WORK REQUEST:
Go through the data and copy each line where the string "Image" appears.

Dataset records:
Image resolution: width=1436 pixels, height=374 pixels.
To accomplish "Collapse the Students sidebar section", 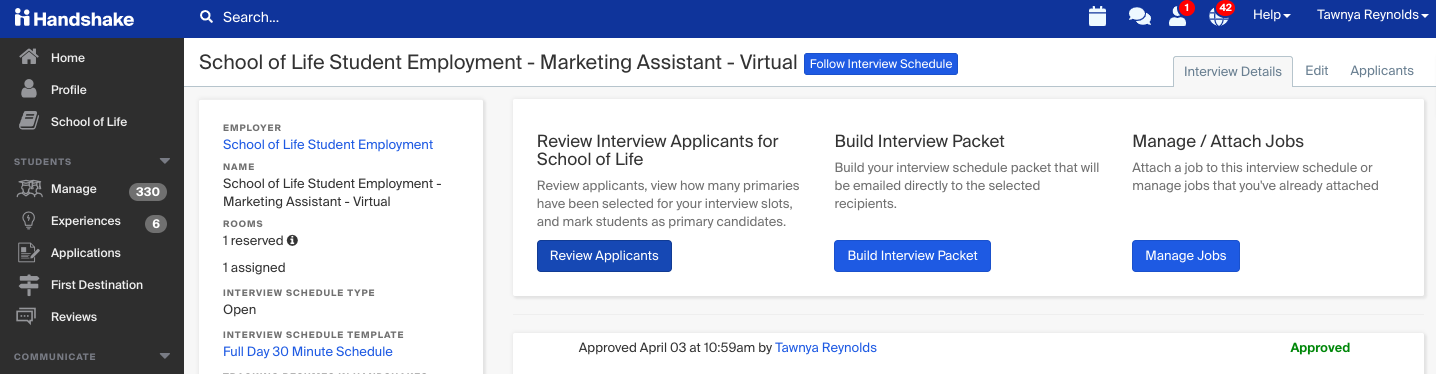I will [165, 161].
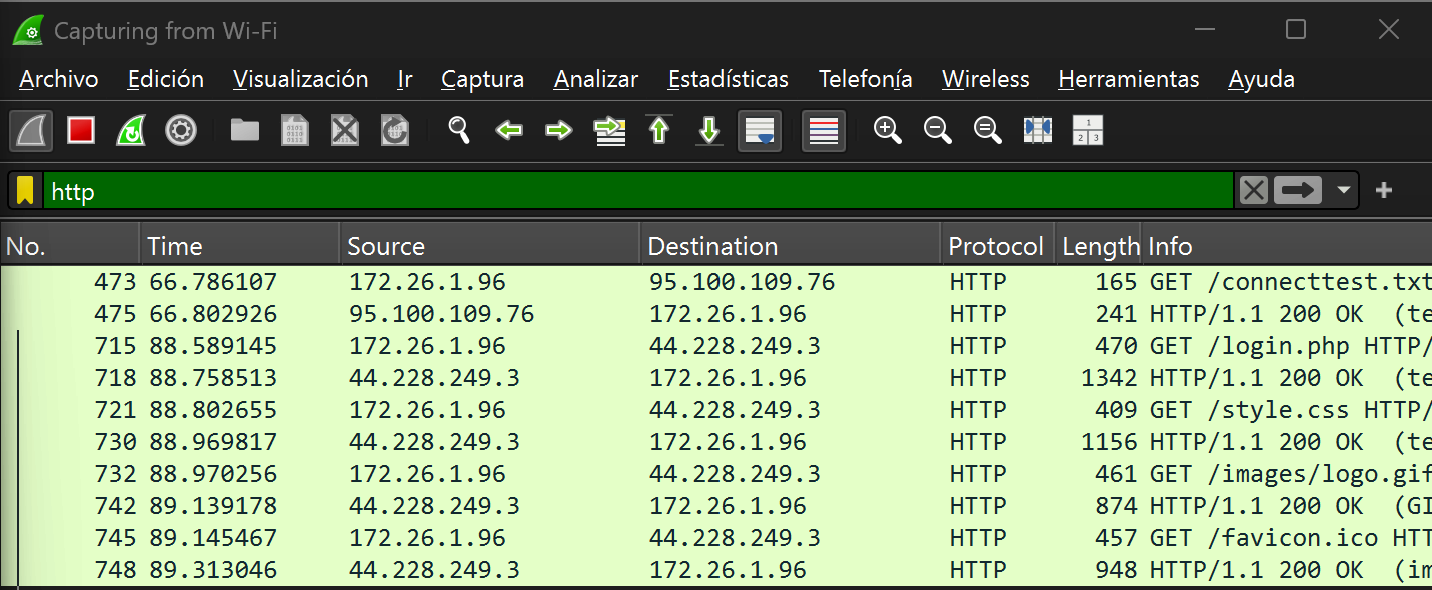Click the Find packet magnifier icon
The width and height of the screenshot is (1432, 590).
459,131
...
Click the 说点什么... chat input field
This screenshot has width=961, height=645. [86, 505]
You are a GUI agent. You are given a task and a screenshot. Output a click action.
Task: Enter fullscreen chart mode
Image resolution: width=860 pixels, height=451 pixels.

ANSWER SPACE:
Image resolution: width=1436 pixels, height=374 pixels.
Image resolution: width=860 pixels, height=451 pixels.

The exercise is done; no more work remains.